- Born: Barbara Carol Wayne New York City, U.S.
- Education: Bryn Mawr College Barnard College
- Occupations: Actress, director, screenwriter
- Spouse: Brian Reilly ​ ​(m. 1982; died 2011)​
- Mother: Bess Myerson

= Barra Grant =

American actress

Barra Grant (born Barbara Carol Wayne) is an American actress, screenwriter, film director and playwright.

==Biography==
Grant was born Barbara Carol Wayne in New York City, the daughter of Allan Wayne, a doll company executive, and Bess Myerson, Miss America 1945. Her parents divorced in 1958 due to her father's abuse. She became Barra Grant when her mother married Arnold Grant and he adopted her in 1962. She was educated at the Birch Wathen Lenox School, Bryn Mawr College, and Barnard College. She also went to London for three years to study acting.

Grant began an acting career in the early 1970s, appearing on television and in film. One of her first roles was as Lulie in the BBC series Take Three Girls. While acting at The Mark Taper she was inspired to start writing. In 1978, she wrote and appeared in the film Slow Dancing in the Big City.
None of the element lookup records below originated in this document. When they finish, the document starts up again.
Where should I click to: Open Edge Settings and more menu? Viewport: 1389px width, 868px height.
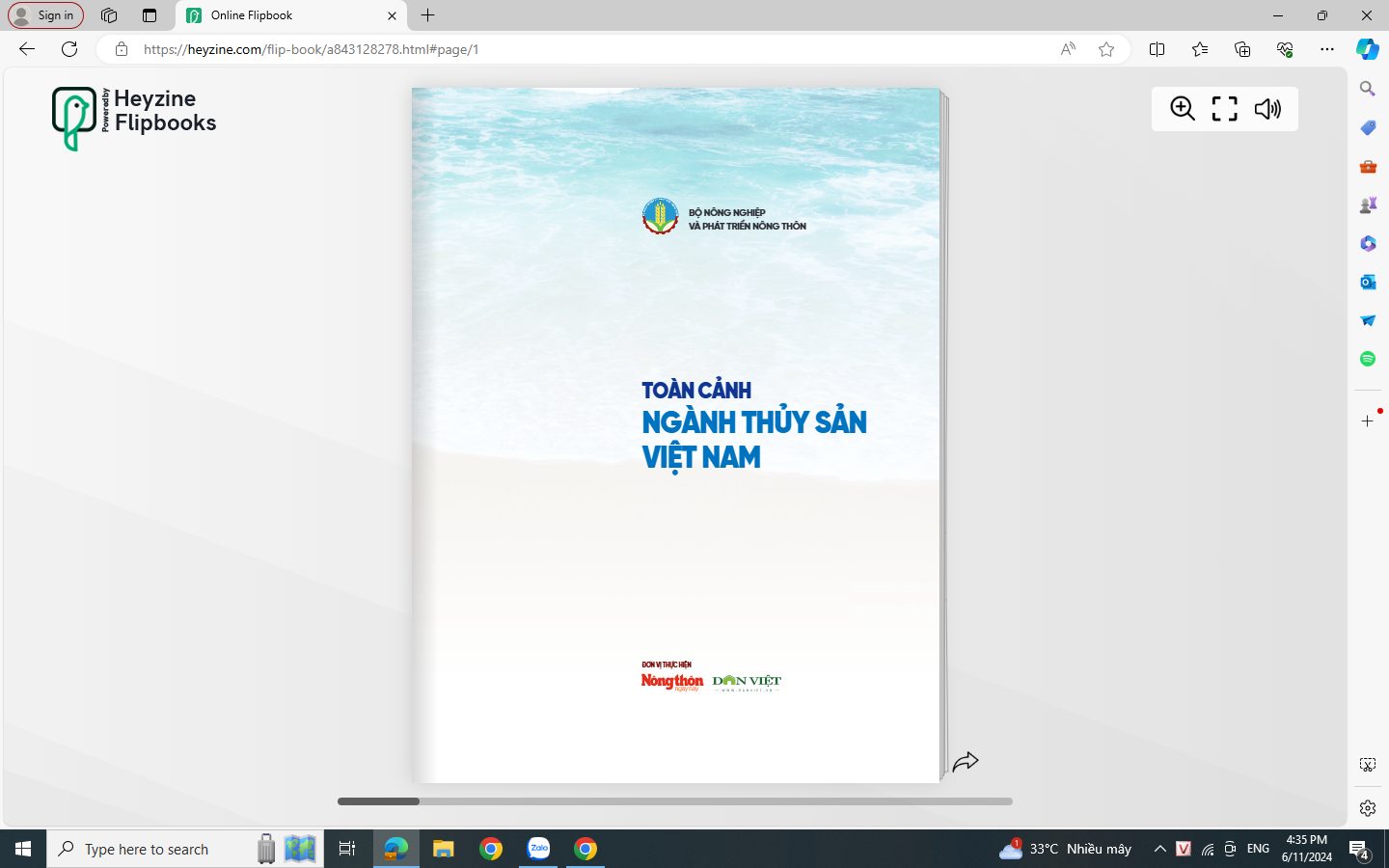coord(1327,49)
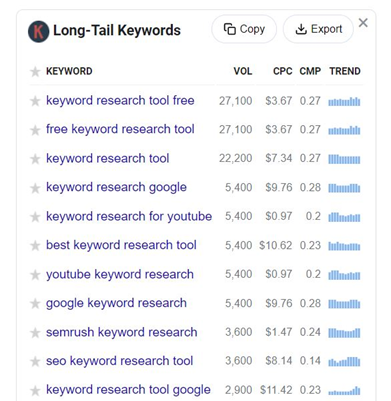Screen dimensions: 391x401
Task: Toggle star for 'keyword research google'
Action: (x=35, y=188)
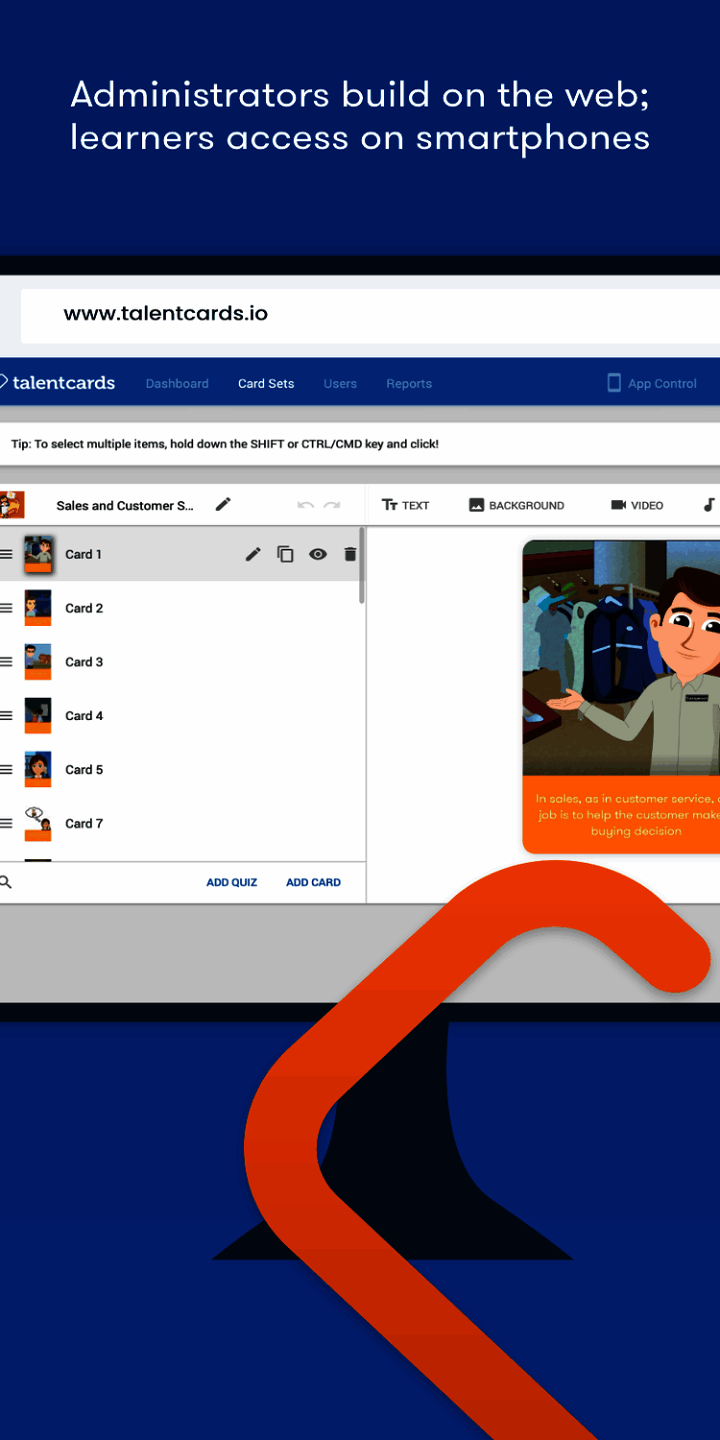Open App Control from the header
720x1440 pixels.
(652, 384)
She began her directing career with an episode of NBC Special Treat titled "The Tap Dance Kid", based on a novel by Louise Fitzhugh.

Grant was married to writer and producer Brian Reilly until his death in 2011.

== Filmography ==
===Film===

| Year | Title | Director | Writer |
|---|---|---|---|
| 1978 | Slow Dancing in the Big City | No | Yes |
| 1984 | Misunderstood | No | Yes |
| 2005 | Life of the Party | Yes | Yes |
| 2009 | Love Hurts | Yes | Yes |

Acting roles

| Year | Title | Role |
| 1972 | Daughters of Satan | Chris Robertson |
| It Ain't Easy | Ann |
| 1976 | Mother, Jugs & Speed | Miss Crocker |
| 1978 | Slow Dancing in the Big City | Mildred |

===Television===

| Year | Title | Director | Writer | Notes |
|---|---|---|---|---|
| 1978 | Special Treat | Yes | Yes | Episode "The Tap Dance Kid" |
| 1987 | CBS Summer Playhouse | No | Yes | Episode "Mabel and Max" |
| 1989 | Dirty Dancing | Yes | No | Episode "Hit the Road" |
| 1990 | The Earth Day Special | No | Yes | TV special |
| 1991 | CBS Schoolbreak Special | Yes | Yes | Episode "Lies of the Heart" |
| 1992 | Freshman Dorm | No | Yes | Episode "The Last Sonnet" |
| 1994 | Living Single | No | Yes | Episode "U.N.I.T.Y. (a.k.a. Five Card Stud)"; Also executive consultant of 7 episodes |

Acting roles

Year: Title; Role; Notes
1971: Take Three Girls; Lulie; Main role
Sarge: Christina; "A Terminal Case of Vengeance"
1972: The Mary Tyler Moore Show; Judy Conrad; "The Courtship of Mary's Father's Daughter"
1973: The Bold Ones: The New Doctors; Eve Tanner; "Tightrope to Tomorrow"
Love, American Style: Boni; "Love and the Baby Derby"
Gunsmoke: Teresa; "The Widowmaker"
Barnaby Jones: Marie Hubble; "Stand-In for Death"
1974: Trapped Beneath the Sea; Grace Wallants; TV film
Roll, Freddy, Roll!: Sidni Kane
1975: Let's Switch!; Morgan Ames
1976: Good Heavens; Kiki; "Coffee, Tea, or Gloria"
Serpico: Marilyn; "The Country Boy"
1977: The Sunshine Boys; Sylvia Grant; TV film
1978: Sergeant Matlovich vs. the U.S. Air Force; Susan Hewman

==Stage plays==
- A Mother, a Daughter and a Gun (2006).
- Miss America's Ugly Daughter, about her relationship to her mother, first performed on July 14, 2018, at The Edye, Santa Monica, California.